Texte:
--

L'Europe des Six était un ensemble restreint et cohérent, y compris culturellement cohérent parce qu’il correspondait à peu près aux 150 départements de la France de 1812 sur des territoires qui, après avoir fait bon accueil à Napoléon et aux idéaux de la Révolution française, avaient gardé quelques principes administratifs napoléoniens.

Cette Europe, vous la qualifiez volontiers de « carolingienne » mais Charlemagne est un peu trop loin et il a surtout le défaut d’être une référence reprise à un mauvais moment par la 33. Waffen-Grenadier-Division der SS „Charlemagne“ (französische Nr. 1), dite Division Charlemagne.

Quant à ma référence de 1812, elle a le défaut de pouvoir déplaire aux Allemands mais elle présente l’avantage de déplaire sûrement aux Britanniques. Ce n’est pas le cas de la lointaine référence carolingienne dont ils se moquent un peu d’être exclus. Mais disons carolingienne si vous voulez : nous sommes ici chez vous, n’est-ce pas.

--

Consignes:
a - Restituez intégralement, mot pour mot, le texte sur l'Europe des Six.
b - Modifiez les lignes des entrées, de la ligne contenant « MY ACCOUNT (215, 12) » à la ligne contenant « Market Analysis (160, 1648) ». Remplacez-y « Regulation » par « Compliance », sans rien changer d'autre, et ne donnez que ces lignes.

Lignes de données:
--

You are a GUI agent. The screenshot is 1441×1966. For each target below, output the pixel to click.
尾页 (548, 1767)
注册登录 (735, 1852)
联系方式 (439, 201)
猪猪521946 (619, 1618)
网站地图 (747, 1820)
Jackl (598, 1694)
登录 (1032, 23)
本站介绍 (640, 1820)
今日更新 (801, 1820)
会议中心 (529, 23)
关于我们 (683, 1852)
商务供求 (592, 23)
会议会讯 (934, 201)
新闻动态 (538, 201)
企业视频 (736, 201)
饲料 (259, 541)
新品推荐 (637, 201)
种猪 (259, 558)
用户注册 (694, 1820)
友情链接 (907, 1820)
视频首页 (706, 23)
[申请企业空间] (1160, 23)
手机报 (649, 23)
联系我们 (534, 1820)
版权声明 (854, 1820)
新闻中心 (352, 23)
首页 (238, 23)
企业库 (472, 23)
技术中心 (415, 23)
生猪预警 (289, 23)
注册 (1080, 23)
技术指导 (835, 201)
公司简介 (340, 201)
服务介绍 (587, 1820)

--

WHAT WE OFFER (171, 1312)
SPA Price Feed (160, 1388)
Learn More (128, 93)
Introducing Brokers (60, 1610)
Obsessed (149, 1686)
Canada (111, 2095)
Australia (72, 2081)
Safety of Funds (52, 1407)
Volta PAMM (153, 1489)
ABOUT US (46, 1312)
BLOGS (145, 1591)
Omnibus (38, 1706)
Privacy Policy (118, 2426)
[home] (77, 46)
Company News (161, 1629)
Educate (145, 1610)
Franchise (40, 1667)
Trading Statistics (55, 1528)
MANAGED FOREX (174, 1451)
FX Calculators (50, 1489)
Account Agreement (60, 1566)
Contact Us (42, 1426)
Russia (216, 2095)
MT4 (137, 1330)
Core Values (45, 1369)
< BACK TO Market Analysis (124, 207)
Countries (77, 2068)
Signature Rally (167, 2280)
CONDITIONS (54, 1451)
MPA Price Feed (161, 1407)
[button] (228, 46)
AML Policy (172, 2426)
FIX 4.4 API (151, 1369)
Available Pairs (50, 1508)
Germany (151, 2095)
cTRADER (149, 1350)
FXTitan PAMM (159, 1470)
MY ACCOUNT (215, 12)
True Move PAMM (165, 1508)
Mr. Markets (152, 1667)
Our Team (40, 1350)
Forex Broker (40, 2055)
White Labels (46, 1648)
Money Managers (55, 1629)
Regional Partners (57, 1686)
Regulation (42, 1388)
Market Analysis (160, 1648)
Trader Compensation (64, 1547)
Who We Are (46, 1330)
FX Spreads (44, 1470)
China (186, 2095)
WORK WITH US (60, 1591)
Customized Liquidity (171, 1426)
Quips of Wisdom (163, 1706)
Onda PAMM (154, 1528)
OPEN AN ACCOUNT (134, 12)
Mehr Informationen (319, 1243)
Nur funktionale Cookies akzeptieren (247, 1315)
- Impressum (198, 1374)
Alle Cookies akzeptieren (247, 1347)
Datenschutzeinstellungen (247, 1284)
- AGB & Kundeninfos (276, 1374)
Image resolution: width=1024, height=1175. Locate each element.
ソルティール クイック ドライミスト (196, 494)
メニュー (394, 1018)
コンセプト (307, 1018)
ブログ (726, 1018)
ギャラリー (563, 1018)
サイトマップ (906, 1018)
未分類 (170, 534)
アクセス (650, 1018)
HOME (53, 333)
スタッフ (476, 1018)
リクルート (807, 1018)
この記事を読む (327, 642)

--

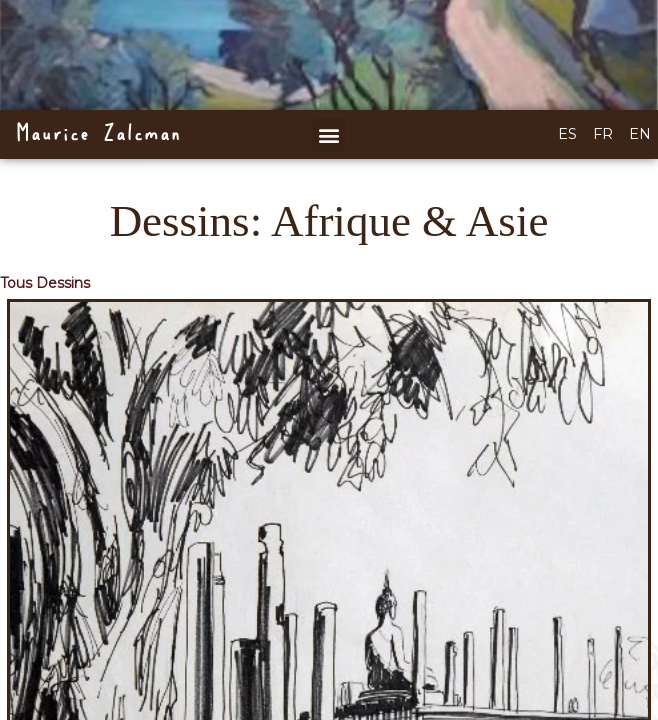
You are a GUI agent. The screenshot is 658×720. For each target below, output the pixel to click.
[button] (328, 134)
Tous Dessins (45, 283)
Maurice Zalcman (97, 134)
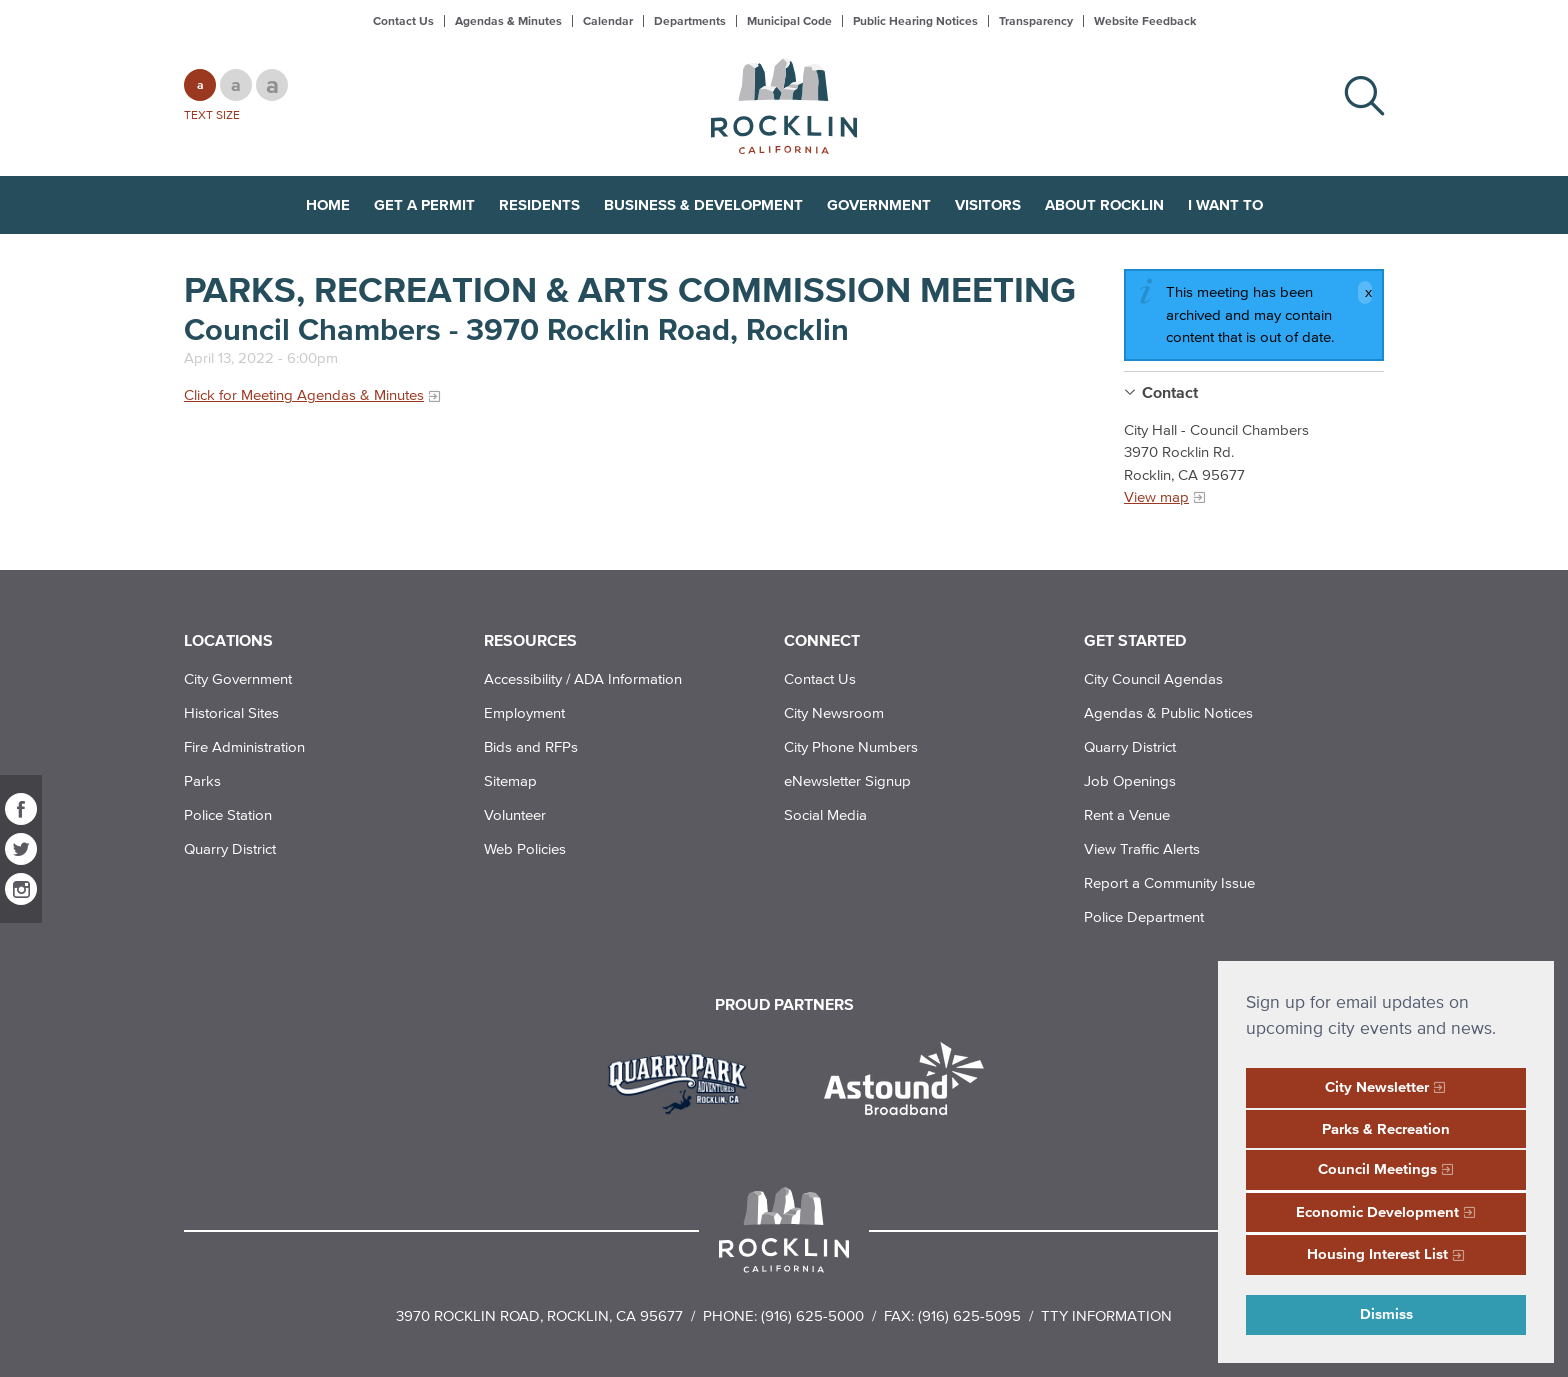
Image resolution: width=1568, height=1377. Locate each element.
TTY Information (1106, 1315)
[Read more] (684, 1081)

--

Réponses par consigne:
a -
L'Europe des Six était un ensemble restreint et cohérent, y compris culturellement cohérent parce qu’il correspondait à peu près aux 150 départements de la France de 1812 sur des territoires qui, après avoir fait bon accueil à Napoléon et aux idéaux de la Révolution française, avaient gardé quelques principes administratifs napoléoniens.

Cette Europe, vous la qualifiez volontiers de « carolingienne » mais Charlemagne est un peu trop loin et il a surtout le défaut d’être une référence reprise à un mauvais moment par la 33. Waffen-Grenadier-Division der SS „Charlemagne“ (französische Nr. 1), dite Division Charlemagne.

Quant à ma référence de 1812, elle a le défaut de pouvoir déplaire aux Allemands mais elle présente l’avantage de déplaire sûrement aux Britanniques. Ce n’est pas le cas de la lointaine référence carolingienne dont ils se moquent un peu d’être exclus. Mais disons carolingienne si vous voulez : nous sommes ici chez vous, n’est-ce pas.

b -
MY ACCOUNT (215, 12)
True Move PAMM (165, 1508)
Mr. Markets (152, 1667)
Our Team (40, 1350)
Forex Broker (40, 2055)
White Labels (46, 1648)
Money Managers (55, 1629)
Regional Partners (57, 1686)
Compliance (42, 1388)
Market Analysis (160, 1648)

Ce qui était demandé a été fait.